Some examples of confirmation bias are a bit more complicated than others and people typically mix together several different fallacious forms of argument. Here's an example from Denis Alexander's book Creation or Evolution (p. 213) that combines begging the question and confirmation bias.
Certainly God's great work in creation is distinct from his wonderful plan of redemption but the point here is that the whole book [the Bible] is God's book. The various narratives running through the book all stem from the same author. The evolutionary creationist1 is one who has a very firm belief in God's sovereignty over the whole created order, worked out in his plan and purposes for both creation and redemption. [my emphasis, LAM]Denis Alexander assumes that the Bible is the inspired word of God and he spends a great deal of time explaining how the stories of Genesis actually conform to what science has discovered in the past 150 years. For example, Adam and Eve are not the first humans but the first couple to see God. The deluge was probably a local event. The opening verses of Genesis are allegory meant to convey an impression of God the creator rather than scientific fact.
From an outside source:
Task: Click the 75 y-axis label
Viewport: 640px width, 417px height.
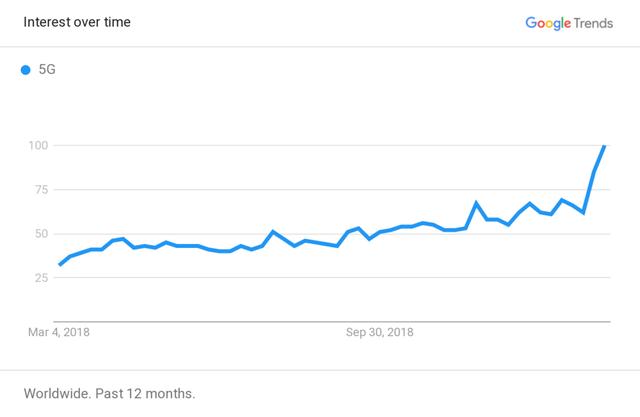Action: [x=41, y=189]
Once we have baptised evolution into our Christian worldview, just as countless Christians have been doing ever since the time of Darwin, then of course we will see no need to view evolutionary theory as the sinister intruder or 'universal acid' that the Dennetts and Dawkins of this world appear to imagine, but rather as the process that God has chosen by his sovereign will, to bring into being all the amazing biological diversity that we see all around us.
But it's also begging the question since the real question is not why God was so ambiguous when writing his book but whether God even wrote it—or whether he even exists. That's the real conflict between science and religion but Denis Alexander ignores that question.
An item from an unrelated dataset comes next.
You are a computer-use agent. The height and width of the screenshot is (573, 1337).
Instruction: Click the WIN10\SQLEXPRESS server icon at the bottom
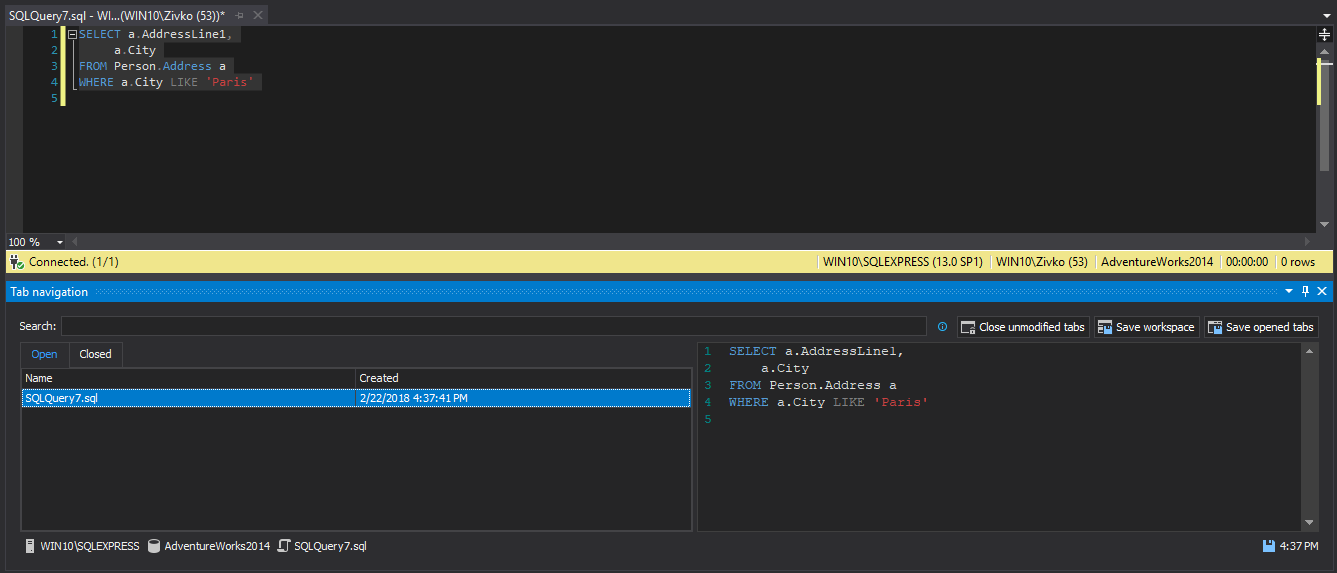(31, 546)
A few paragraphs later he brings up the idea of confirmation bias in a different context.
I am not suggesting for a moment that adopting the position of evolutionary creationism resolves at a stroke all the problems, and we shall be considering some of those in the next few chapters, but I would suggest that it provides a well-justified framework for continuing to hold together the book of God's Word and the book of God's works in a way that does justice to both.I don't think Denis Alexander sees the irony in his criticism. He criticizes Dawkins for confirmation bias but his crime is much greater and much more obvious.
Once we adopt this position, the ruse of annexing 'evolution' in support of ideological agendas loses its power to persuade. For example, there is nothing I can see in evolutionary theory that supports atheism. Of course, if we view evolution through an atheistic lens, we shall inevitably interpret it within an atheistic framework, as Dawkins does when he writes that in evolution he sees 'no design, no purpose, no evil and no good, nothing but blind pitiless indifference.' How could it be otherwise? The conclusions are built into the starting presupposition. This is what the atheistic worldview delivers; it is not what evolution itself delivers.
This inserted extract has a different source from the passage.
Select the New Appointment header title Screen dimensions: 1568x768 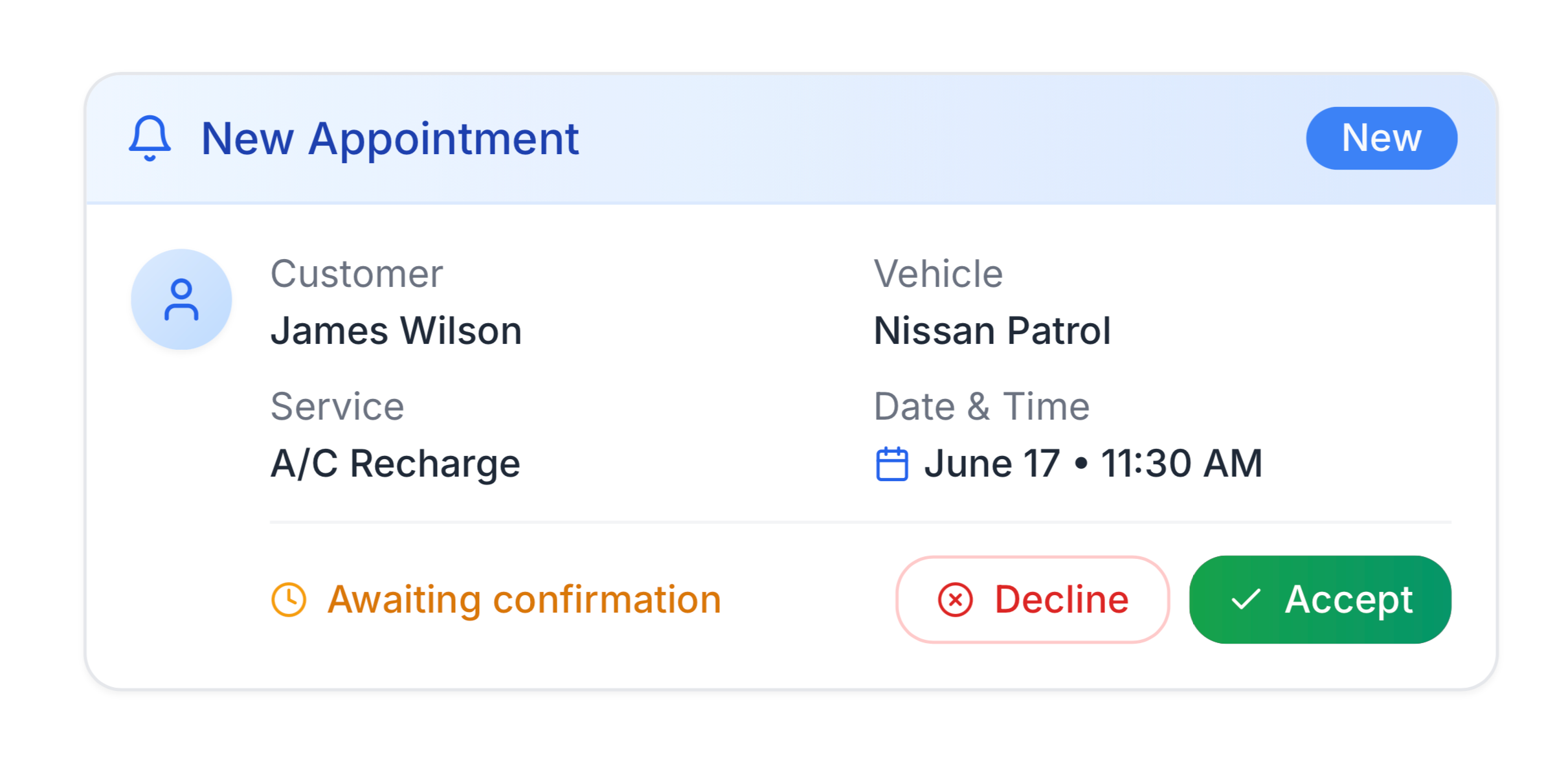point(390,139)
If you were to believe Denis Alexander's description of atheism then there might be a kernel of truth in his criticism. But here's the problem. The question before us is whether science reveals a world full of purpose and design as the belief in Alexander's God requires. That's a scientific question. Dawkins says that the evidence does not support such a claim and I agree. (Alexander thinks that atheism is the metaphysical denial the gods exist—that's part of his problem.)
Thus, scientists such as Richard Dawkins see no reason to believe in creator gods. Neither do I. We don't initially start with the presupposition that gods exist nor do we start with the supposition that they don't exist. We are looking for evidence one way or the other.
The default position is that gods don't exist. That's the only way you can fairly examine the evidence. It's not confirmation bias, in my opinion, when the evidence doesn't support the claim of existence. The burden of proof is on the believers who are making an extraordinary claim.
Look at it this way. Imagine that you find no evidence whatsoever to support the existence of Santa Claus or the tooth fairly therefore you don't believe in them. Is that confirmation bias because you started out being skeptical of their existence? I don't think so.
We can argue about whether the universe shows evidence of purpose but that's a different issue. If it turns out that there's abundant evidence of purpose and scientists are ignoring it in favor of other evidence for lack of purpose, then that's confirmation bias (if they are atheists). But in this case, you can only accuse Dawkins of confirmation bias once you've established that he is biased in selecting his evidence. That requires a discussion about purpose but Denis Alexander doesn't go there in this chapter. You have to wait until page 424.
When you get to that page you'll discover that his arguments for purpose are very weak2 so he has no case when he accuses Dawkins of confirmation bias. There is a case, on the other hand, for accusing Denis Alexander of seeing only what he wants to see.
1.Denis Alexander describes himself as an evolutionary creationist.
2. He thinks the tape will replay in the same way and the evidence of convergence (Simon Conway Morris) proves it.